The dozen or so people aboard this crossing are all going to Little Bay Islands. They're headed there to make last minute preparations before leaving the community for good at the end of the year. 

They’re taking one last look at the place they called home and breathing in its familiar air. A vote earlier this year was in favour of relocation and Little Bay Islands is scheduled to be resettled by Dec. 31.

It might be sooner if everyone is gone before.

The ride from Pilley’s Island to the small island community is rather uneventful. The 25-minute journey runs through some rocky outcrops and it's smooth sailing all the way. 

Except for signage welcoming visitors to Little Bay Islands, there are little indications of a town.

A man waiting to leave the island with a loaded pickup truck and trailer signals the coming change.  

A short distance from the wharf is the Outport Inn, followed by a group of shuttered houses. There is Faith United Church, located across from the now closed Aunt Edna’s Boarding House

Bed and Breakfast. 

A town in limbo where houses for sale sit next to ones with fresh paint and solar panels. People carry moving boxes down their driveways and others ready their homes for the incoming winter. 

They’ll surely be back, but they don’t know when. 

Little Bay Islands is a town on the brink of non-existence.

I visited Grand Bruit in the summer of 2017, seven years after the town was resettled and its residents were scattered around the province. 

As I walked through parts of Little Bay Islands, memories of that trip return.

Each boarded-up house or for sale sign represents sadness, and a feeling of regret permeates the community. 
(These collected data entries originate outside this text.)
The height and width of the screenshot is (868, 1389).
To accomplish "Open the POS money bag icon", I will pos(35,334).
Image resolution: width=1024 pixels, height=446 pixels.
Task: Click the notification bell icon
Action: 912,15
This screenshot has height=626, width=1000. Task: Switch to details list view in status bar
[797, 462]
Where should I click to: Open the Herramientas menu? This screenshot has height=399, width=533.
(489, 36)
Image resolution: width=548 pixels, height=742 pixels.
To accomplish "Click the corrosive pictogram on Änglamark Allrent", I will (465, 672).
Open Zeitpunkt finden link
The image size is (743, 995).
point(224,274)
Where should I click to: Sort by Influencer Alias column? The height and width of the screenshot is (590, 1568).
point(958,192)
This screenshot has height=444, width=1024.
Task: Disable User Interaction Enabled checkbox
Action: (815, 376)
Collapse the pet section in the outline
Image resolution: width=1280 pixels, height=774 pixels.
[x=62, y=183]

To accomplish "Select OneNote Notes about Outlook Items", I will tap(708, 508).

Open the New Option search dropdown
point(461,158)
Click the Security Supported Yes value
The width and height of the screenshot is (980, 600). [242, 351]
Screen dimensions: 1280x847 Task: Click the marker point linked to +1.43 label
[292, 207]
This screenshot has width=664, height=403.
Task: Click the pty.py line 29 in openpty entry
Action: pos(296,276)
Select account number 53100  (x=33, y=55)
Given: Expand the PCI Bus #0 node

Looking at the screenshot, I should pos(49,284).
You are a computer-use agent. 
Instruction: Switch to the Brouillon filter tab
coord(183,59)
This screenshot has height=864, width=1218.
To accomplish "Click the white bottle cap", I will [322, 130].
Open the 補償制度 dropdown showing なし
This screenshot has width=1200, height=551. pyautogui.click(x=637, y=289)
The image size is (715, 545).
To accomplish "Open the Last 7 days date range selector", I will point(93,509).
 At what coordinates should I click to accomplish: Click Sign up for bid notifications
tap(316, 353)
The people are as jovial as you’d expect of a Newfoundlander, although not all are keen to talk about leaving their home. 

They wave to you as they pass by in all-terrain vehicles and pickup trucks. 

One asks if I’m going to interview Mike Babcock, head coach of the Toronto Maple Leafs, because of the Blue Jays hat I’m wearing. 

It's a version with the maple leaf on the front, hence the Babcock joke. 

This is how I imagine people from Grand Bruit would have acted in the weeks leading up to their departure in 2010, as their island sensibilities overrode their true feelings. 

For the majority of them, their inevitable departure hangs heavy.

Time doesn’t wait and soon the final days will arrive. 

A mid-sized U-Haul rumbles down the highway toward the dock as the sun begins its descent in the Notre Dame Bay sky. 

Presumably it, and the preceeding pickup truck with the small trailer, are heading for Little Bay islands. 

Another family will spend the next couple of days preparing to leave the island behind. 

They’ll sit on the ferry and talk about the island. 
Someone will ask them if it is their final trip.